Bravery Chef Hall is responding by leaning hard into delivery (pick-up still permitted), turning the Downtown hall into a ghost kitchen. The usual Bravery concepts are there, along with eateries that are set to open this year at food halls also operated by Company of Nomads, which runs Bravery. Those concepts include health-focused Watever Fresh and League City-based Polish food favorite Pierogi Queen.
"As we were in the process of building out multiple properties when the pandemic hit, we have been asking tenants of our upcoming projects if they would like to join our merry little band and increase the culinary diversity of the our ghost hall," said Bravery partner Shepard Ross in an email. "This way, we can provide a safe and secure environment for them to work and earn income and keep as many of our collective staff employed."

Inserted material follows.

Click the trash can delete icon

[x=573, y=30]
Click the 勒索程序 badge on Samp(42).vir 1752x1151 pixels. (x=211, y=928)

Ross says employees are screened twice daily in a process that includes a temperature check. Gloves are used, items are constantly sanitized, and on deliveries, vehicles have flip-down windows to eliminate human contact.
The hall is also running a marketplace, where you can order frozen pizza, pasta and sauce kits from BOH Pasta & Pizza, burger night kits, whole-bean coffee, and more. You can also donate meals to hospital staff members via the marketplace.
Plenty of initiatives are helping hospital workers, first responders, and hospitality workers during the pandemic.
Second Servings has partnered with Sysco and Hess Corporation to donate 10,000 meals weekly to unemployed hospitality staff. Distribution of frozen family meals takes place from 10 a.m. to noon Tuesdays and Thursdays at 702 Avenida De Las Americas. Hospitality workers must present a recent paystub showing their present or former place of employment. To volunteer with Second Servings, click here.
At the Houston Food Bank, a $250,000 donation from ExxonMobil will bring about 1 million meals to Houston-area residents affected by the pandemic.
"This generous donation from ExxonMobil will allow us to provide food for children, senior citizens, and families, including the most vulnerable, those who don’t have the means to have reserves of food and other necessities," said Brian Greene, president and CEO of the Houston Food Bank. "We thank ExxonMobil for being an amazing partner, especially in this unprecedented time of need.”
The Montgomery County Food Bank will also receive $50,000 from ExxonMobil.